Whenever somebody from Google puts together a new presentation, he explained, the PR department vets the talk and hacks down the numbers. Originally, he said, the slide with the numbers said that 1,000 queries/sec was the “minimum” rate, not the peak. “We have 10,000-plus servers. That’s plus a lot.”
Just as Google’s search engine comes back instantly and seemingly effortlessly with a response to any query that you throw it, hiding the true difficulty of the task from users, the company also wants its competitors kept in the dark about the difficulty of the problem. After all, if Google publicized how many pages it has indexed and how many computers it has in its data centers around the world, search competitors like Yahoo!, Teoma, and Mooter would know how much capital they had to raise in order to have a hope of displacing the king at the top of the hill.
Google has at times had a hard time keeping its story straight. When vice president of engineering Urs Hoelzle gave a talk about Google’s Linux clusters at the University of Washington in November of 2002, he repeated that figure of 1,000 queries per second-but he said that the measure was made at 2:00 a.m. on December 25, 2001. His point, obvious to everybody in the room, is that even by November 2002, Google was doing a lot more than 1,000 queries per second-just how many more, though, was anybody’s guess.

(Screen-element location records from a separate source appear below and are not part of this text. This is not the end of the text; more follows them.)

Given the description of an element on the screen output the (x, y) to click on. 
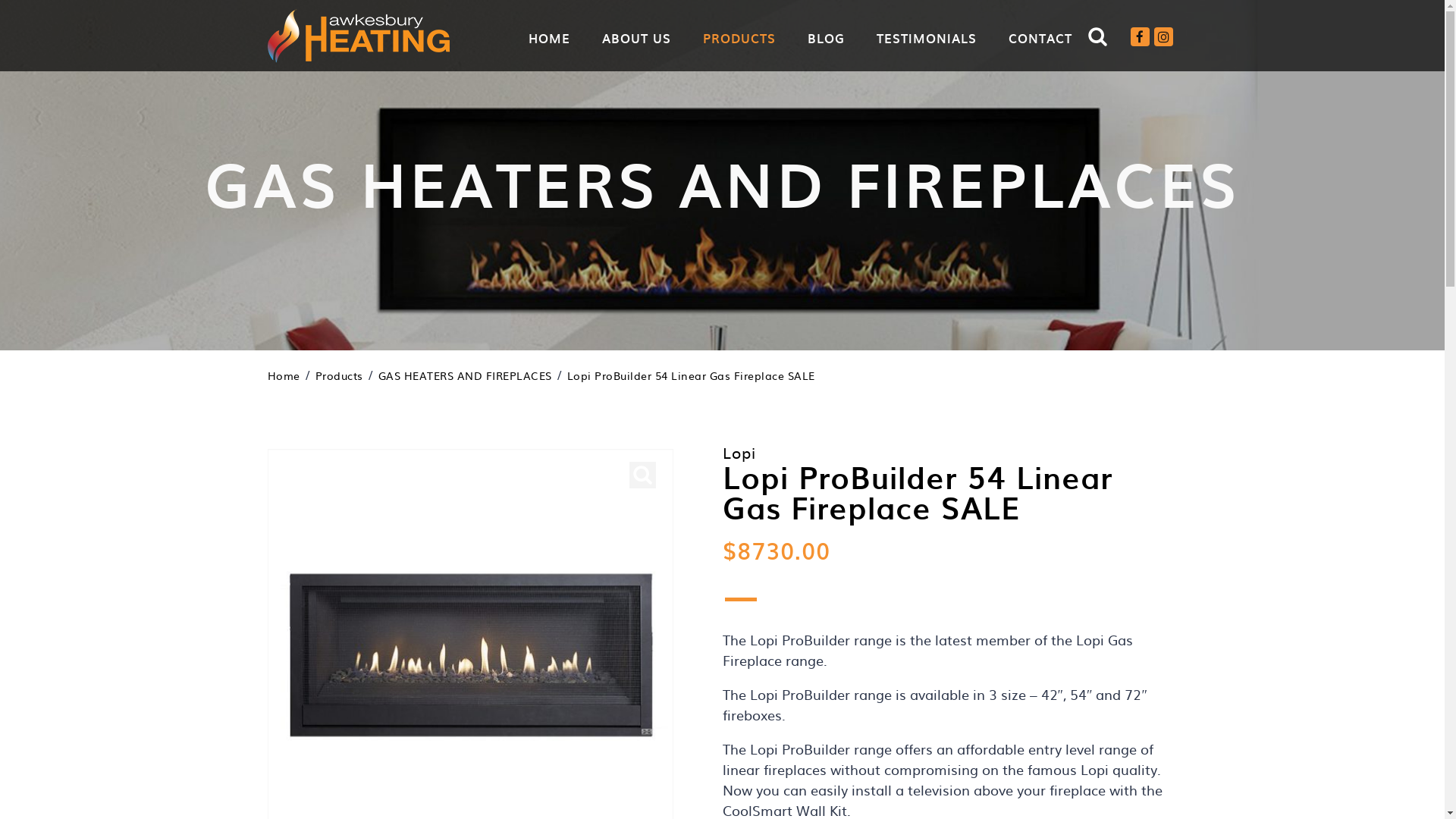
TESTIMONIALS Element type: text (926, 37)
HOME Element type: text (548, 37)
Home Element type: text (282, 374)
GAS HEATERS AND FIREPLACES Element type: text (464, 374)
Products Element type: text (339, 374)
ABOUT US Element type: text (636, 37)
CONTACT Element type: text (1040, 37)
Go Element type: text (1089, 80)
PRODUCTS Element type: text (738, 37)
BLOG Element type: text (825, 37)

The facts may be seeping out. Last Thanksgiving, the New York Times reported that Google had crossed the 100,000-server mark. If true, that means Google is operating perhaps the largest grid of computers on the planet. “The simple fact that they can build and operate data centers of that size is astounding,” says Peter Christy, co-founder of the NetsEdge Research Group, a market research and strategy firm in Silicon Valley. Christy, who has worked in the industry for more than 30 years, is astounded by the scale of Google’s systems and the company’s competence in operating them. “I don’t think that there is anyone close.”
It’s this ability to build and operate incredibly dense clusters that is as much as anything else the secret of Google’s success. And the reason, explains Marissa Mayer, the company’s director of consumer Web products, has to do with the way that Google started at Stanford.
Instead of getting a few fast computers and running them to the max, Mayer explained at a recruiting event at MIT, founders Sergey Brin and Larry Page had to make do with hand-me-downs from Stanford’s computer science department. They would go to the loading dock to see who was getting new computers, then ask if they could have the old, obsolete machines that the new ones were replacing. Thus, from the very beginning, Brin and Page were forced to develop distributed algorithms that ran on a network of not-very-reliable machines.
Today this philosophy is built into the company’s DNA. Google buys the cheapest computers that it can find and crams them in racks and racks in its six (or more) data centers. “PCs are reasonably reliable, but if you have a thousand of them, one is going to fail every day,” said Hoelzle. “So if you can just buy 10 percent extra, it’s still cheaper than buying a more reliable machine.”
Working at Google, an engineer told me recently, is the nearest you can get to having an unlimited amount of computing power at your disposal.